Material provided:
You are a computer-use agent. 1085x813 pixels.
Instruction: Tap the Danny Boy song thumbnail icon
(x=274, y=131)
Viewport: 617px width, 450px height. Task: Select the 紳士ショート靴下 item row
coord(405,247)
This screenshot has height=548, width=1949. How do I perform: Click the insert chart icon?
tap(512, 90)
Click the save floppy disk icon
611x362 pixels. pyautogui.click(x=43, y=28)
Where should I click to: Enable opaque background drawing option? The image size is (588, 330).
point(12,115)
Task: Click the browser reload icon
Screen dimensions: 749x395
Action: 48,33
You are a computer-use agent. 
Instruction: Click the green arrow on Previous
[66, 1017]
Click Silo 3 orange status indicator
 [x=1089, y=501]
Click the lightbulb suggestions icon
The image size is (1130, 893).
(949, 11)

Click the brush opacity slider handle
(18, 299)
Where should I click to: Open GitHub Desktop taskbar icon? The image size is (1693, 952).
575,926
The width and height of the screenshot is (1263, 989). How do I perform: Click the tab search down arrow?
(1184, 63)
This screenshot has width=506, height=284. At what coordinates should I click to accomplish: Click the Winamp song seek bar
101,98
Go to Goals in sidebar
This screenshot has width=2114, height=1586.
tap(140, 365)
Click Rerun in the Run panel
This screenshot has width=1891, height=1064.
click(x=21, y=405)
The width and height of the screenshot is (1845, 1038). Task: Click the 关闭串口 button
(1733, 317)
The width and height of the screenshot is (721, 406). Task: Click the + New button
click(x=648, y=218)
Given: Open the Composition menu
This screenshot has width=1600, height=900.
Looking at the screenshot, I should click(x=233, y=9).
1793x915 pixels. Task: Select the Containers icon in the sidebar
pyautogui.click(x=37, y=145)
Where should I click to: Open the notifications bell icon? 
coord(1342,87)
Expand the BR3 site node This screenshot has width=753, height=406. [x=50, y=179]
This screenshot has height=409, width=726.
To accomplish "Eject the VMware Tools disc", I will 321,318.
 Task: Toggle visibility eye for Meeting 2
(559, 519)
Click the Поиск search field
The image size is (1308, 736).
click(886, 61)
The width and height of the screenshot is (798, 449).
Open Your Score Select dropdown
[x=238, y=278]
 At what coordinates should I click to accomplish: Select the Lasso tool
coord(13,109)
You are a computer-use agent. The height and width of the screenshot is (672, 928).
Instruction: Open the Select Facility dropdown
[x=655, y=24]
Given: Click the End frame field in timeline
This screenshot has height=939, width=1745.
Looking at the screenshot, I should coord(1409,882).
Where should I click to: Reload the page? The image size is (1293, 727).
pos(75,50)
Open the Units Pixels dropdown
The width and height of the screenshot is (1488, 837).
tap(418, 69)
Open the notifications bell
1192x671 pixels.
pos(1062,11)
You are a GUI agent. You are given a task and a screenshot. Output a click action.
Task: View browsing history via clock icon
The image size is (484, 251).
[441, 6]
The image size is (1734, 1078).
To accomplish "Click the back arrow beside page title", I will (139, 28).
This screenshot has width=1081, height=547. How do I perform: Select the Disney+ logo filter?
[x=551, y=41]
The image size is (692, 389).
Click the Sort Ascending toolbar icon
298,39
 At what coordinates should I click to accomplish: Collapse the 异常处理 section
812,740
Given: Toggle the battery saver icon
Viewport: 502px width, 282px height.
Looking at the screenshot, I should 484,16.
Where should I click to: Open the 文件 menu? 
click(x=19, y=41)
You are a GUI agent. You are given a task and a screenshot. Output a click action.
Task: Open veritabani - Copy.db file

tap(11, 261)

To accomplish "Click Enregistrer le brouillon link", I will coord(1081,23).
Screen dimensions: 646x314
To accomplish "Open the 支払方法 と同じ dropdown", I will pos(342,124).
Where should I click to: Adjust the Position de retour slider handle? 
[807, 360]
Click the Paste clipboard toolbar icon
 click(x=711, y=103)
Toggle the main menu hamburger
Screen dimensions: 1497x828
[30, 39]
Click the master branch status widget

Task to carry out:
The lines that mention the word "computer" should be pulled from the records above.

Task solution:
You are a computer-use agent. 1085x813 pixels.
You are a computer-use agent. 
You are a computer-use agent. The height and width of the screenshot is (672, 928).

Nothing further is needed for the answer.